Osmanlı Devleti'nin Batıyla temasa geçmeye başlamasıyla birlikte, hakim kültür de değişmeye başladı. Lale Devri ile başlayan ve Cumhuriyet'in ilanına kadar 200 yılı aşkın bir zaman dilimine yayılan bu değişim, kimi dönemlerde diğerlerine nisbeten çok daha hızlı yaşandı. Lale Devri'ni takiben bu tür bir Batılılaşma hamlesi ilk kez III. Selim döneminde gerçekleşti.
III. Selim Dönemi (1789-1807)
Lale Devri'nden itibaren Batıdan yapılmakta olan çeviriler, Osmanlı düşünce dünyasını Batı ekseninde şekillendirmeye başlamıştı. III. Selim, böyle bir dönemde, Fransız İhtilali’nin gerçekleştiği yıl tahta geçti.
III. Selim'in iktidarı süresince, gerek hıristiyan gerekse müslüman kesim arasında milliyetçi düşünceler yayılmış ve 'Osmanlı vatandaşlığı' kavramı ortaya çıkmıştı. Din ve devlet ilişkilerinin yapısı Osmanlı Devleti'nde ilk kez gündeme gelmiş, hatta 'Avrupa devletler dengesine katılmak veya Hıristiyan dünyasındaki devletlerle yeni biçimde ilişkiler kurmak gerektiği fikri'1 dahi ortaya atılmıştı.
Bu önemli gelişmeler nedeniyle, bu dönemin Cumhuriyet yıllarına giden süreçte çok önemli bir yeri olduğu, ileride Türkiye'nin gerçek tarihi yazılırken, ülkenin Avrupa serüveninin III. Selim döneminden başlatılması gerektiği rahatlıkla söylenebilir.
II. Mahmud Dönemi (1808-1839)
II. Mahmud dönemi, diğer dönemlere oranla çok daha radikal yeniliklerin gerçekleştiği bir dönemdi. Bu dönemin ilk önemli gelişmesi olarak, padişahın yetkilerini belli noktalarda da olsa sınırlandıran Sened-i İttifak belgesinin imzalanarak, (bir anlamda) müstakbel meşrutiyet sürecine yaklaşılmış olması gösterilebilir.

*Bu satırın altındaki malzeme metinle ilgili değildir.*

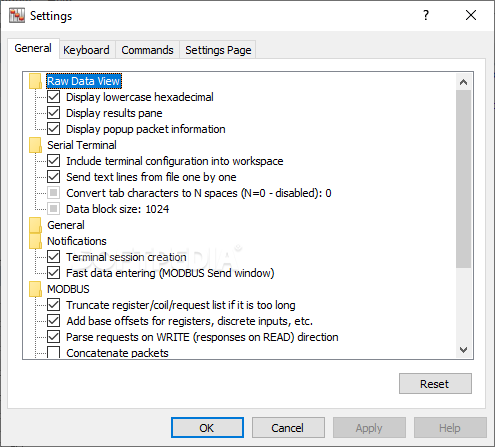Switch to the Keyboard tab
This screenshot has width=495, height=447.
[86, 50]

Batı düşüncesinin ve laikliğin Osmanlı Devleti'ne girişinde (ve daha sonra dinden uzaklaşılmasında) önemli rol oynayan Harbiye ve Tıbbiyye okullarının açılması da II. Mahmud döneminde gerçekleşti.
II. Mahmud'un uygulamaları, dinin devlet yönetimi üzerindeki tesirini önemli ölçüde azaltacak mahiyetteydi. Zira II. Mahmud'un, '[m]edrese softalarının askere alınması, din kurulunun iznini almadan haciz ve müsaderelere girişmesi, vakıf işlerini ele alması, Frenk adetlerine karşı aşırı ilgi göstermesi gibi konularda Şeyhülislamın verdiği muhtırayı yırtıp atarak "Ulema'nın sadece din işlerine karışması gerektiği, hükümet işlerini yönetme hakkının sadece Sultan'a ait olduğu" şeklindeki sözü dünyevileşme eğiliminin'2 net bir ifadesidir. Bu noktada, II. Mahmud'un, 'Bundan böyle teb'amdan Müslümanları ancak Cami'de, Hıristiyanları Kilise'de, Musevileri Havra'da tanımak isterim'3 şeklindeki bir diğer sözünü de hatırlamak gerekli.
II. Mahmud, Vak'a-yı Hayriye'den kısa bir süre sonra (Yeniçeri Ocağı ile arasındaki bağ nedeniyle) Bektaşi Tarikatını da yasakladı. Tekke ve tarikatlar hakkında çeşitli düzenlemeler getirdikten sonra, daha da ileri giderek, şeyhlerin devlet tarafından atanması yönünde girişimlerde bulundu. Kılık kıyafet konusunda (bütün memurlara sarık yerine fes takma mecburiyeti getirmek gibi) bir kısım dayatmacı uygulamalarda bulundu. Bütün bunlar sonucunda da, halk tarafından 'gavur padişah' olarak anılmaya başlandı.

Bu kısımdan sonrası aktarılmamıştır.